Hello~
KurOme again, alias dark side nya Omepoid Tsoureisa~

Waktu di fic sebelah, ada yang memintaku membuat fic horror dengan pemeran utama *cailah* Luka dan Rin~ oke deh R-chan~ ini aku buatkan, your wish is my command~

Makasih ya buat panggilan Poi-chan nyah, R-chan! Aku suka sekali! XDD

Betewe, aku targetkan buat menamatkan cerita ini dalam 3 chapter aja. Kalau ada penambahan, mungkin akan ada seiring perkembangan cerita kali yah, kayak fic sebelah..~

Dan mungkin, untuk chapter pertama ini nuansa horornya belum nampak banget. Nanti deh, chapter berikutnya akan dipuas-puasin horor sejadi-jadinya :D

Oke deh, enjoy~


Enbizaka's Sweet Revenge- Chapter 1

"Uwaaaahhh..!"

Rin menatap jejeran manekin-manekin yang dipamerkan di etalase sebuah butik saat ia lewat di depannya.
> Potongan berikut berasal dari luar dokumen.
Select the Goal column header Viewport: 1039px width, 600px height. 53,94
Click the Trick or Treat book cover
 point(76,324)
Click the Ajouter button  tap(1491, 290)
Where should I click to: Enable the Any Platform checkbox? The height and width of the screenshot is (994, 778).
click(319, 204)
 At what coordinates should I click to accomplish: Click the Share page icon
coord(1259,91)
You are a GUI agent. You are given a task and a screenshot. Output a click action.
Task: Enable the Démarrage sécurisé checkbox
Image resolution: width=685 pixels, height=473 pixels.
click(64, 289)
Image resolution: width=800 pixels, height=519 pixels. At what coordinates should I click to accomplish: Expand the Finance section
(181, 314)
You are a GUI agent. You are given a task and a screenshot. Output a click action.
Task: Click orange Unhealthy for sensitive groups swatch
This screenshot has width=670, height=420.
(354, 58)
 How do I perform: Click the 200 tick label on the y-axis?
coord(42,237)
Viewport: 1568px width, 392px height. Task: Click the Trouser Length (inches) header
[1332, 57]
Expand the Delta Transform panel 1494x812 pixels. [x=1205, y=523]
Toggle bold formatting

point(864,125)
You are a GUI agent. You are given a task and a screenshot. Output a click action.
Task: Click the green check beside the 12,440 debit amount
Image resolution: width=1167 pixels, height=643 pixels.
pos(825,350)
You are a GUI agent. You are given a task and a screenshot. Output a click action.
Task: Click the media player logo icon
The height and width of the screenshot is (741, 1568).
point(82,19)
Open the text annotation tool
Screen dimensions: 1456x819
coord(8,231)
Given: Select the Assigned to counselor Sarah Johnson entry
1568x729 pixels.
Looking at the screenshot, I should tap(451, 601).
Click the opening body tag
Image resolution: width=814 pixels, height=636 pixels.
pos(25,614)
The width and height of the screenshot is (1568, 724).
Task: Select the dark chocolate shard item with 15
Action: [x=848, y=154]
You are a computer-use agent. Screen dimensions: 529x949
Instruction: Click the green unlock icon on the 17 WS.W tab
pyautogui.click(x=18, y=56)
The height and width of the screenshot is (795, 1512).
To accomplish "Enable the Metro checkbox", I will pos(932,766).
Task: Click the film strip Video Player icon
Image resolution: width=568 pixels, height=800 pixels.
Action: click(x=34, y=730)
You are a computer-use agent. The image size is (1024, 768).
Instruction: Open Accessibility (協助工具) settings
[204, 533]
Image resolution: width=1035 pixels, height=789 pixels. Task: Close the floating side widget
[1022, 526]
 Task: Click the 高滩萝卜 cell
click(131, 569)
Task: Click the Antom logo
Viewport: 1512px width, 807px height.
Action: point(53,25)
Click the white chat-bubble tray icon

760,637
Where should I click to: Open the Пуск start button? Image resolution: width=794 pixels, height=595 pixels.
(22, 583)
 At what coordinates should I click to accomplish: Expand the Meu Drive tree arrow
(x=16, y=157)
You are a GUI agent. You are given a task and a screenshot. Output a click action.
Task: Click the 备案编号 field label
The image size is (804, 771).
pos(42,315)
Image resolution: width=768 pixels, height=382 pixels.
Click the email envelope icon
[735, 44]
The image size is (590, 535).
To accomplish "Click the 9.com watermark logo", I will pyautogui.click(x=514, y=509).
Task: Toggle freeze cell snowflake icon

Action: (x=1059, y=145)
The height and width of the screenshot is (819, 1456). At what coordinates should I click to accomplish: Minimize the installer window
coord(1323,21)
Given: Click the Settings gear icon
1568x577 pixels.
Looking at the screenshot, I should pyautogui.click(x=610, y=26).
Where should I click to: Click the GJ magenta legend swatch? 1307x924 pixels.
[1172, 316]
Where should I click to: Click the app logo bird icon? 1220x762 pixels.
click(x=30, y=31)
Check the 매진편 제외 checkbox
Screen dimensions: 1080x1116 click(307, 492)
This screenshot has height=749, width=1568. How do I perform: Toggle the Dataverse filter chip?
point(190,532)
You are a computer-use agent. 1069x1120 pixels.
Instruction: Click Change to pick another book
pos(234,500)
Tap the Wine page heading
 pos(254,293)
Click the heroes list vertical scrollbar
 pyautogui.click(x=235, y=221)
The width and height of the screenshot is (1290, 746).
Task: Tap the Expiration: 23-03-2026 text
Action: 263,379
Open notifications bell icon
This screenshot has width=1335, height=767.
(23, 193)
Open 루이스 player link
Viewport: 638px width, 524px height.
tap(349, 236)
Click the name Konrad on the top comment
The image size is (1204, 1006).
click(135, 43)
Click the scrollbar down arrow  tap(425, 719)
Baju-baju yang ditampilkan sangat indah, siluetnya feminin nan lembut namun juga berkarakter tegas. Rin amat menyukai semua rancangan yang ada, pikirannya melayang-layang sambil memperhatikan tubuhnya sendiri yang terbalut seragam sekolah, seakan-akan ia tengah memakai satu dari beberapa baju yang terpajang.

"Temanya musim dingin, uwaaahh.. mantelnya lucu! Topinya juga kelihatan hangat bangettt…" Rin menepuk-nepuk pipinya, agar ia bisa meyakinkan diri bahwa kakinya masih menjejaki bumi.

"Pulang sekolah malah keluyuran ya!" tepukan seorang gadis muda menyadarkan lamunan Rin, membuat gadis itu melonjak.

"Eh, Gumi-chan!" ia meringis.

"Uwah! Koleksi musim dingin! Kali ini pun keren-keren! Uwaaahh.. Enbizakaa.." Gumi menggumamkan nama butik tersebut dengan mata berbinar-binar. Ya, butik itu bernama Enbizaka, yang koleksinya ditujukan untuk perempuan dewasa dan para gadis muda.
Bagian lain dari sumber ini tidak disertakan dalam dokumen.